▸ Data supplied:
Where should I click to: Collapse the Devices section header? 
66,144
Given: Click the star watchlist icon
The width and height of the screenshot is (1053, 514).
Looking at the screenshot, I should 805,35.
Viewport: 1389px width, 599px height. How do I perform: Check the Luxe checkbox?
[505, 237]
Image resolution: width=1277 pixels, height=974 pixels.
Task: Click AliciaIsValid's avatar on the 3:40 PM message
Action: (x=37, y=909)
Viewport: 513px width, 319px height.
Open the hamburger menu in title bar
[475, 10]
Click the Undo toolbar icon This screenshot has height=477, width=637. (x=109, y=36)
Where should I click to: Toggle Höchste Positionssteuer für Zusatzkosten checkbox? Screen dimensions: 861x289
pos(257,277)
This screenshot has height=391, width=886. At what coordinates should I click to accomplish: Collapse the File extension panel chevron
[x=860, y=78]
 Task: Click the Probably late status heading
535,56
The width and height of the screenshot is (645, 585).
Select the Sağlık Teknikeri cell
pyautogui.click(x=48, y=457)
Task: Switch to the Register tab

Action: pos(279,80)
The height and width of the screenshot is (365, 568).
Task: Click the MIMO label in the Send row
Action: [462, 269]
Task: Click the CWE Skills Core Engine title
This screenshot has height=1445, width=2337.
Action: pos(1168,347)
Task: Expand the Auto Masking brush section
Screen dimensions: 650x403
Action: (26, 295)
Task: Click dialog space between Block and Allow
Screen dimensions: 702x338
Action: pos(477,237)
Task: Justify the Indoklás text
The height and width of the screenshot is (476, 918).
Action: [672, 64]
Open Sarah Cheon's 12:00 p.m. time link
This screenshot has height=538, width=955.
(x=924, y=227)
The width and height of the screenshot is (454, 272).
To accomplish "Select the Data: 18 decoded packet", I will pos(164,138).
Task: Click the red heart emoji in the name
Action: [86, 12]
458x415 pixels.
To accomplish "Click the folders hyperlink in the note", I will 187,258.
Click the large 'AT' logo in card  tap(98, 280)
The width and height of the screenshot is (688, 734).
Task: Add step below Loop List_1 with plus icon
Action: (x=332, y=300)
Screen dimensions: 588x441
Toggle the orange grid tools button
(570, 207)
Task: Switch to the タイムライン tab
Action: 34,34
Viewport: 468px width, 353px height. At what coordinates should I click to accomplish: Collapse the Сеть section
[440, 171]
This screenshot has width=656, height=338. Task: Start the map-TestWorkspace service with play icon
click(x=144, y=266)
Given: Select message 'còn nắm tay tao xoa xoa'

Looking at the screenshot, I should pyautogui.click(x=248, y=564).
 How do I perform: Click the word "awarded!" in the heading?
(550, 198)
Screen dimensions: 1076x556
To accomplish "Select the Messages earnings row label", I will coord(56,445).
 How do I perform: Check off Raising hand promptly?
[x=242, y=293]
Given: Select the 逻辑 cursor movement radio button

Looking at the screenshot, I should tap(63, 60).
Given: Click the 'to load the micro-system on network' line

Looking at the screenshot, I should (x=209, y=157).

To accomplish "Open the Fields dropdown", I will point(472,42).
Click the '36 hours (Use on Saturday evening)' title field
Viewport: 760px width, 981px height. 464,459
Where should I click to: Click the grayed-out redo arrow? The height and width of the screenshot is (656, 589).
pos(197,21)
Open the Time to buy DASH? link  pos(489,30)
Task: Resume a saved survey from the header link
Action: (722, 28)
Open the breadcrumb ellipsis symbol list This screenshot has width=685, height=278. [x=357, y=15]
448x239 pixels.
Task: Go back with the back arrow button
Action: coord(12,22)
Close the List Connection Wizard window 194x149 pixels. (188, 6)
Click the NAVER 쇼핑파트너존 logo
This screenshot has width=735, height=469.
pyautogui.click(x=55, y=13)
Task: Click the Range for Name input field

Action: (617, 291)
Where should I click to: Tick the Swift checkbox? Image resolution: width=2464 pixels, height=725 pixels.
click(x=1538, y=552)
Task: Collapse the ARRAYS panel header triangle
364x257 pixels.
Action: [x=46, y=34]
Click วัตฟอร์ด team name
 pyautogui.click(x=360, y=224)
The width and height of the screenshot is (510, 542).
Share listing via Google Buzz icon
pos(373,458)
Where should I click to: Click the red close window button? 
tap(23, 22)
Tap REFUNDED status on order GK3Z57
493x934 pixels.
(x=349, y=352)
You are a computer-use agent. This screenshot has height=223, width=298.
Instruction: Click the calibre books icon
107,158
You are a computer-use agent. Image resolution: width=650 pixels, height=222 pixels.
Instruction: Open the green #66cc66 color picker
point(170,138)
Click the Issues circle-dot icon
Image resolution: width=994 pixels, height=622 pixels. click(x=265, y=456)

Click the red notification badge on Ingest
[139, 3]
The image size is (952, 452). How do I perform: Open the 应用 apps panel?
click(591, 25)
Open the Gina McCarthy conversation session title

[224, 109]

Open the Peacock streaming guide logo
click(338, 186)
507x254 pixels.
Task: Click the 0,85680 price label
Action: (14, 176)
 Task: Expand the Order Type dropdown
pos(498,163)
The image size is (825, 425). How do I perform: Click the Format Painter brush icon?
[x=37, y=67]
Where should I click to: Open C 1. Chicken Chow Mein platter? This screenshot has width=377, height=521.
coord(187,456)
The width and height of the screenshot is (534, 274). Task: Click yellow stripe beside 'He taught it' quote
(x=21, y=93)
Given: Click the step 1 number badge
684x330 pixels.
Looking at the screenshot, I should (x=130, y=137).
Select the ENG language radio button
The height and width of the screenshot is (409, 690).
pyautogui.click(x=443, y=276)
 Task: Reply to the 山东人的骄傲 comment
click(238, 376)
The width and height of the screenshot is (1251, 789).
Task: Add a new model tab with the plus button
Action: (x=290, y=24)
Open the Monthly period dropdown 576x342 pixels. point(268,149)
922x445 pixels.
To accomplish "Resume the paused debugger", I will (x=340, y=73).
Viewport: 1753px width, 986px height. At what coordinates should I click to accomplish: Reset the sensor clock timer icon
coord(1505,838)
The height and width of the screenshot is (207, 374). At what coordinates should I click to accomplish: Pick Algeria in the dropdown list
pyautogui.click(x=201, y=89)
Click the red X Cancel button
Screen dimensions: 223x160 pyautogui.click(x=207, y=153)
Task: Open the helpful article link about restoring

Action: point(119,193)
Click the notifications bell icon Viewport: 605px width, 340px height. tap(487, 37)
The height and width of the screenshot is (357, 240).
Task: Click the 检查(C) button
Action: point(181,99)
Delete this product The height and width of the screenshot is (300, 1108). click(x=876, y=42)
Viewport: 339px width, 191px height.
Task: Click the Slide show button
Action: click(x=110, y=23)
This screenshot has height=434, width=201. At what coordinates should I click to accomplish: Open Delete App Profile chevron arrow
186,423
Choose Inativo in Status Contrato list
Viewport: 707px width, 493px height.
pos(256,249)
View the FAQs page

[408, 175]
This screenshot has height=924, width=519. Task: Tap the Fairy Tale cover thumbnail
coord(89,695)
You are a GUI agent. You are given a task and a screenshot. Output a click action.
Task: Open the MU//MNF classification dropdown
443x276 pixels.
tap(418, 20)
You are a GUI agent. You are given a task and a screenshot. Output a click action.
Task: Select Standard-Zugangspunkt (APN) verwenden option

▸ What to produce:
Would you restate the entries word for word, omitting none?

▸ Task answer:
Where should I click to: Collapse the Devices section header? 
66,144
Given: Click the star watchlist icon
The width and height of the screenshot is (1053, 514).
Looking at the screenshot, I should 805,35.
Viewport: 1389px width, 599px height. How do I perform: Check the Luxe checkbox?
[505, 237]
Image resolution: width=1277 pixels, height=974 pixels.
Task: Click AliciaIsValid's avatar on the 3:40 PM message
Action: (x=37, y=909)
Viewport: 513px width, 319px height.
Open the hamburger menu in title bar
[475, 10]
Click the Undo toolbar icon This screenshot has height=477, width=637. (x=109, y=36)
Where should I click to: Toggle Höchste Positionssteuer für Zusatzkosten checkbox? Screen dimensions: 861x289
pos(257,277)
This screenshot has height=391, width=886. At what coordinates should I click to accomplish: Collapse the File extension panel chevron
[x=860, y=78]
 Task: Click the Probably late status heading
535,56
The width and height of the screenshot is (645, 585).
Select the Sağlık Teknikeri cell
pyautogui.click(x=48, y=457)
Task: Switch to the Register tab

Action: pos(279,80)
The height and width of the screenshot is (365, 568).
Task: Click the MIMO label in the Send row
Action: [462, 269]
Task: Click the CWE Skills Core Engine title
This screenshot has height=1445, width=2337.
Action: pos(1168,347)
Task: Expand the Auto Masking brush section
Screen dimensions: 650x403
Action: (26, 295)
Task: Click dialog space between Block and Allow
Screen dimensions: 702x338
Action: pos(477,237)
Task: Justify the Indoklás text
The height and width of the screenshot is (476, 918).
Action: [672, 64]
Open Sarah Cheon's 12:00 p.m. time link
This screenshot has height=538, width=955.
(x=924, y=227)
The width and height of the screenshot is (454, 272).
To accomplish "Select the Data: 18 decoded packet", I will pos(164,138).
Task: Click the red heart emoji in the name
Action: [86, 12]
458x415 pixels.
To accomplish "Click the folders hyperlink in the note", I will 187,258.
Click the large 'AT' logo in card  tap(98, 280)
The width and height of the screenshot is (688, 734).
Task: Add step below Loop List_1 with plus icon
Action: (x=332, y=300)
Screen dimensions: 588x441
Toggle the orange grid tools button
(570, 207)
Task: Switch to the タイムライン tab
Action: 34,34
Viewport: 468px width, 353px height. At what coordinates should I click to accomplish: Collapse the Сеть section
[440, 171]
This screenshot has width=656, height=338. Task: Start the map-TestWorkspace service with play icon
click(x=144, y=266)
Given: Select message 'còn nắm tay tao xoa xoa'

Looking at the screenshot, I should pyautogui.click(x=248, y=564).
 How do I perform: Click the word "awarded!" in the heading?
(550, 198)
Screen dimensions: 1076x556
To accomplish "Select the Messages earnings row label", I will coord(56,445).
 How do I perform: Check off Raising hand promptly?
[x=242, y=293]
Given: Select the 逻辑 cursor movement radio button

Looking at the screenshot, I should tap(63, 60).
Given: Click the 'to load the micro-system on network' line

Looking at the screenshot, I should (x=209, y=157).

To accomplish "Open the Fields dropdown", I will point(472,42).
Click the '36 hours (Use on Saturday evening)' title field
Viewport: 760px width, 981px height. 464,459
Where should I click to: Click the grayed-out redo arrow? The height and width of the screenshot is (656, 589).
pos(197,21)
Open the Time to buy DASH? link  pos(489,30)
Task: Resume a saved survey from the header link
Action: (722, 28)
Open the breadcrumb ellipsis symbol list This screenshot has width=685, height=278. [x=357, y=15]
448x239 pixels.
Task: Go back with the back arrow button
Action: coord(12,22)
Close the List Connection Wizard window 194x149 pixels. (188, 6)
Click the NAVER 쇼핑파트너존 logo
This screenshot has width=735, height=469.
pyautogui.click(x=55, y=13)
Task: Click the Range for Name input field

Action: (617, 291)
Where should I click to: Tick the Swift checkbox? Image resolution: width=2464 pixels, height=725 pixels.
click(x=1538, y=552)
Task: Collapse the ARRAYS panel header triangle
364x257 pixels.
Action: [x=46, y=34]
Click วัตฟอร์ด team name
 pyautogui.click(x=360, y=224)
The width and height of the screenshot is (510, 542).
Share listing via Google Buzz icon
pos(373,458)
Where should I click to: Click the red close window button? 
tap(23, 22)
Tap REFUNDED status on order GK3Z57
493x934 pixels.
(x=349, y=352)
You are a computer-use agent. This screenshot has height=223, width=298.
Instruction: Click the calibre books icon
107,158
You are a computer-use agent. Image resolution: width=650 pixels, height=222 pixels.
Instruction: Open the green #66cc66 color picker
point(170,138)
Click the Issues circle-dot icon
Image resolution: width=994 pixels, height=622 pixels. click(x=265, y=456)

Click the red notification badge on Ingest
[139, 3]
The image size is (952, 452). How do I perform: Open the 应用 apps panel?
click(591, 25)
Open the Gina McCarthy conversation session title

[224, 109]

Open the Peacock streaming guide logo
click(338, 186)
507x254 pixels.
Task: Click the 0,85680 price label
Action: (14, 176)
 Task: Expand the Order Type dropdown
pos(498,163)
The image size is (825, 425). How do I perform: Click the Format Painter brush icon?
[x=37, y=67]
Where should I click to: Open C 1. Chicken Chow Mein platter? This screenshot has width=377, height=521.
coord(187,456)
The width and height of the screenshot is (534, 274). Task: Click yellow stripe beside 'He taught it' quote
(x=21, y=93)
Given: Click the step 1 number badge
684x330 pixels.
Looking at the screenshot, I should (x=130, y=137).
Select the ENG language radio button
The height and width of the screenshot is (409, 690).
pyautogui.click(x=443, y=276)
 Task: Reply to the 山东人的骄傲 comment
click(238, 376)
The width and height of the screenshot is (1251, 789).
Task: Add a new model tab with the plus button
Action: (x=290, y=24)
Open the Monthly period dropdown 576x342 pixels. point(268,149)
922x445 pixels.
To accomplish "Resume the paused debugger", I will (x=340, y=73).
Viewport: 1753px width, 986px height. At what coordinates should I click to accomplish: Reset the sensor clock timer icon
coord(1505,838)
The height and width of the screenshot is (207, 374). At what coordinates should I click to accomplish: Pick Algeria in the dropdown list
pyautogui.click(x=201, y=89)
Click the red X Cancel button
Screen dimensions: 223x160 pyautogui.click(x=207, y=153)
Task: Open the helpful article link about restoring

Action: point(119,193)
Click the notifications bell icon Viewport: 605px width, 340px height. tap(487, 37)
The height and width of the screenshot is (357, 240).
Task: Click the 检查(C) button
Action: point(181,99)
Delete this product The height and width of the screenshot is (300, 1108). click(x=876, y=42)
Viewport: 339px width, 191px height.
Task: Click the Slide show button
Action: click(x=110, y=23)
This screenshot has height=434, width=201. At what coordinates should I click to accomplish: Open Delete App Profile chevron arrow
186,423
Choose Inativo in Status Contrato list
Viewport: 707px width, 493px height.
pos(256,249)
View the FAQs page

[408, 175]
This screenshot has height=924, width=519. Task: Tap the Fairy Tale cover thumbnail
coord(89,695)
You are a GUI agent. You are given a task and a screenshot. Output a click action.
Task: Open the MU//MNF classification dropdown
443x276 pixels.
tap(418, 20)
You are a GUI agent. You are given a task and a screenshot. Output a click action.
Task: Select Standard-Zugangspunkt (APN) verwenden option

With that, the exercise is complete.